Roon Readyとは何か - Audio Renaissance

Roon Readyとは何か

 「Roon Ready」とは、UPnP/DLNAOpenHomeとも違う、Roon独自のネットワーク伝送プロトコル(RAAT=Roon Advanced Audio Transport)に基づくネットワークオーディオのプラットフォームである。

 そして同時に、Roon ReadyはRoonをリリースしているRoon Labsが製品に対して行っている認証プログラムでもある。

 
 「Roon Readyに対応」とは、機能的には「ネットワーク経由でRoonのOutput(※)として使える」ということを意味する。一応言っておくと、これはあくまでもRAATを使っている場合に限られ、ネットワーク経由でもAirPlayやDirettaは含まれない。

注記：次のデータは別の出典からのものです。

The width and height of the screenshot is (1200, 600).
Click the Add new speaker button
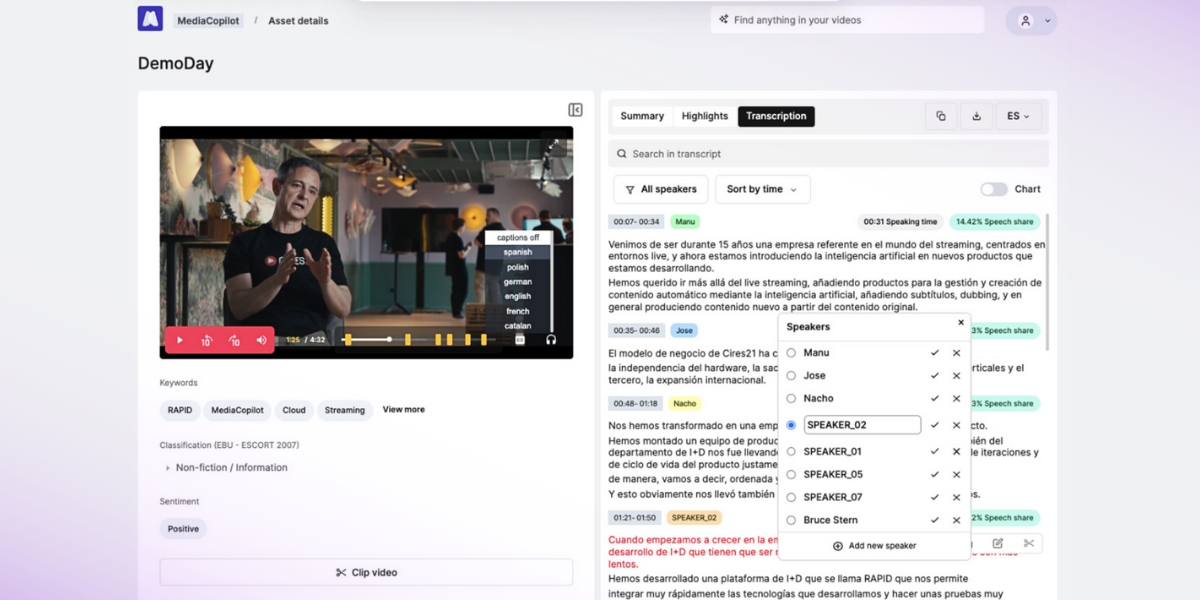(874, 546)
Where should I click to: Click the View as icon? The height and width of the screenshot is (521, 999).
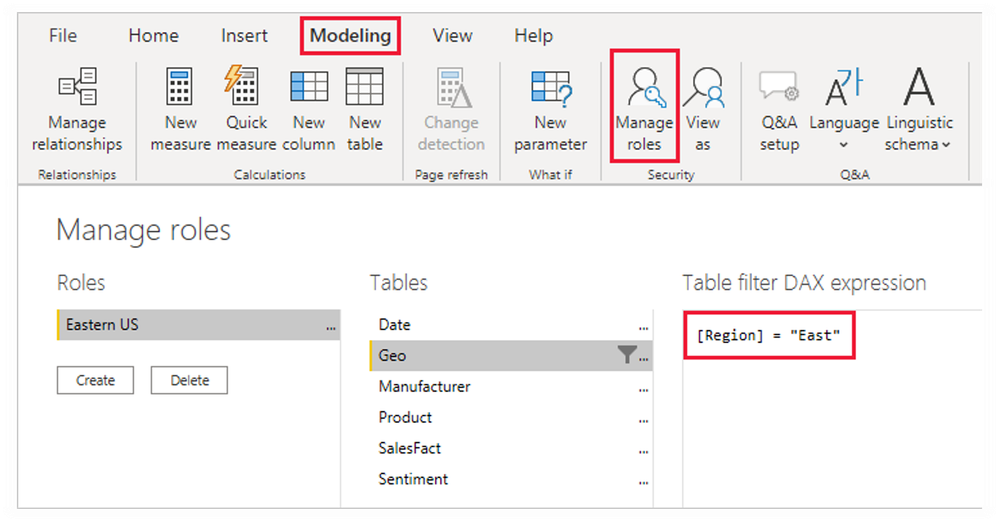pyautogui.click(x=704, y=108)
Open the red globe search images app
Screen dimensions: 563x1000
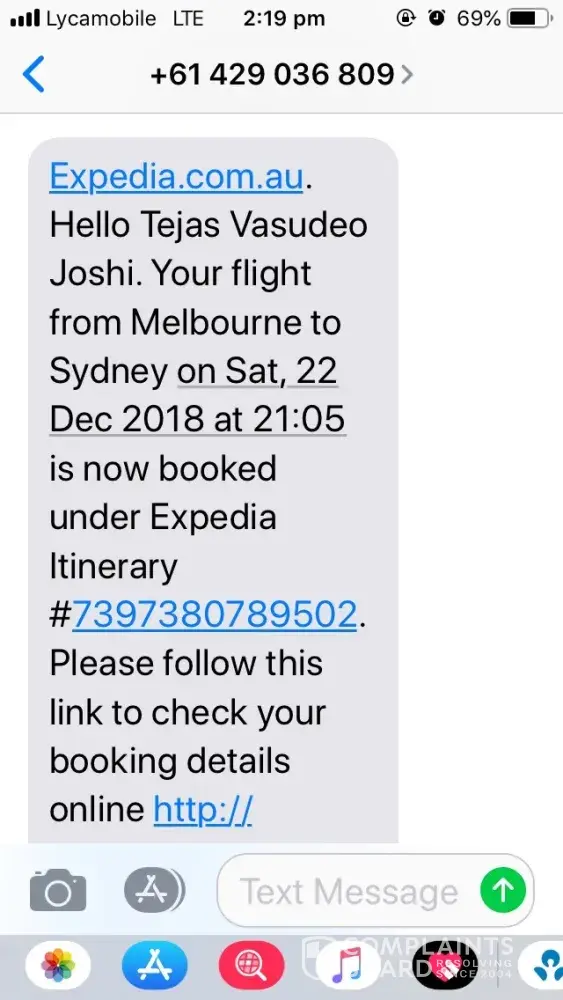coord(251,966)
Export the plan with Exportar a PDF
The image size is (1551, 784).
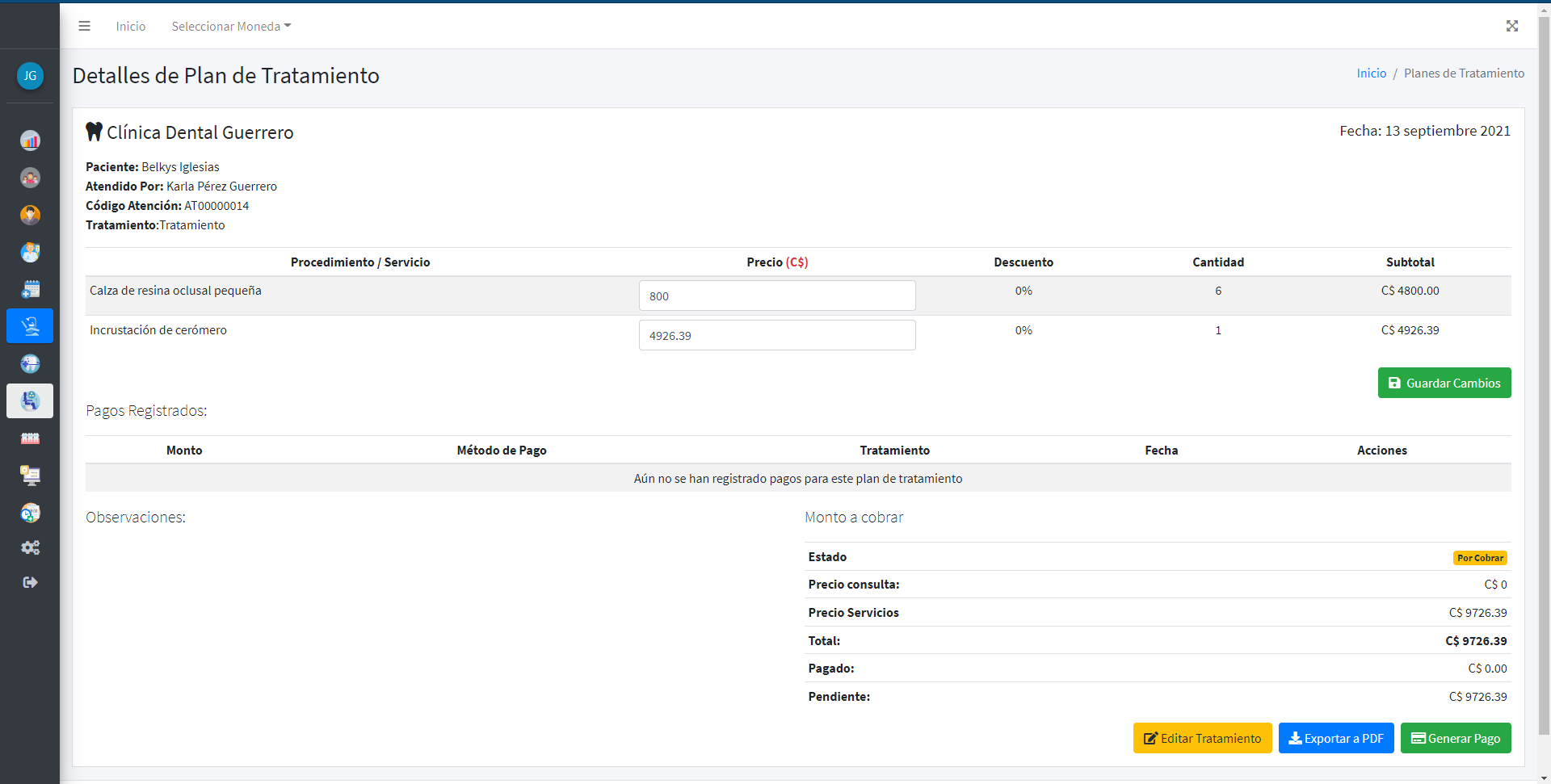[x=1335, y=738]
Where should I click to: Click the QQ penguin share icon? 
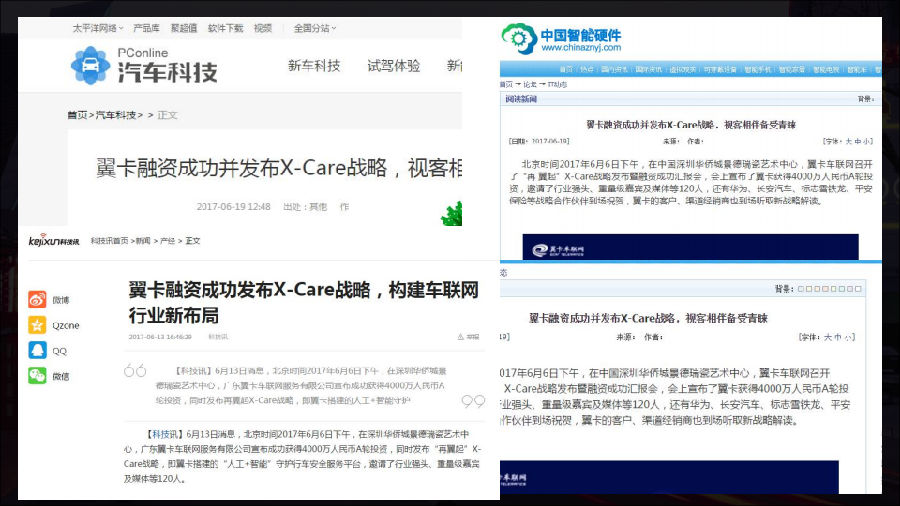tap(37, 350)
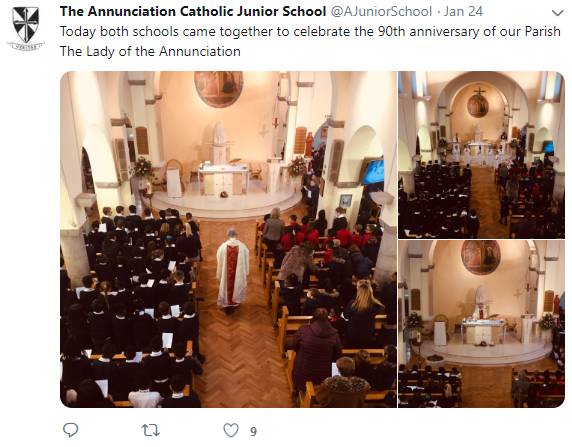
Task: Open the Jan 24 tweet timestamp
Action: point(463,11)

 なお、この機能そのもの、ないしこの機能を持つ機器は「Roon Bridge」と呼称される。Roon Bridgeは単体ソフトの形態でも提供されており、それをPCやLinux端末にインストールすれば機能としては「ネットワーク経由でRoonのOutputとして使える」ようになるが、それらはRoonによる認証を経ていないため、機能的には同等であってもRoon Readyとはいわない

 すなわち、ネットワーク経由でRoonのOutputとして使用可能、なおかつ然るべき要件を満たしてRoonの認証を受けた製品が、Roon Ready対応製品ということになる。

※現在、Roon LabsはRoonの機能説明で当初使っていた「Output」という単語にかわって、「Audio Device」という表現を使っている。いずれも「Coreから見た出力先のハード/ソフト」という意味で変わりはない。彼らも長年にわたって説明に苦心しているのだと思うが、従来通りRoonの三要素はCore・Remote・Outputと呼ぶ方がわかりやすい気もする……
 

 ネットワークプレーヤーはRoon Readyに対応することで、Roonからのデータを劣化なく、ネットワーク経由で受けられるようになる。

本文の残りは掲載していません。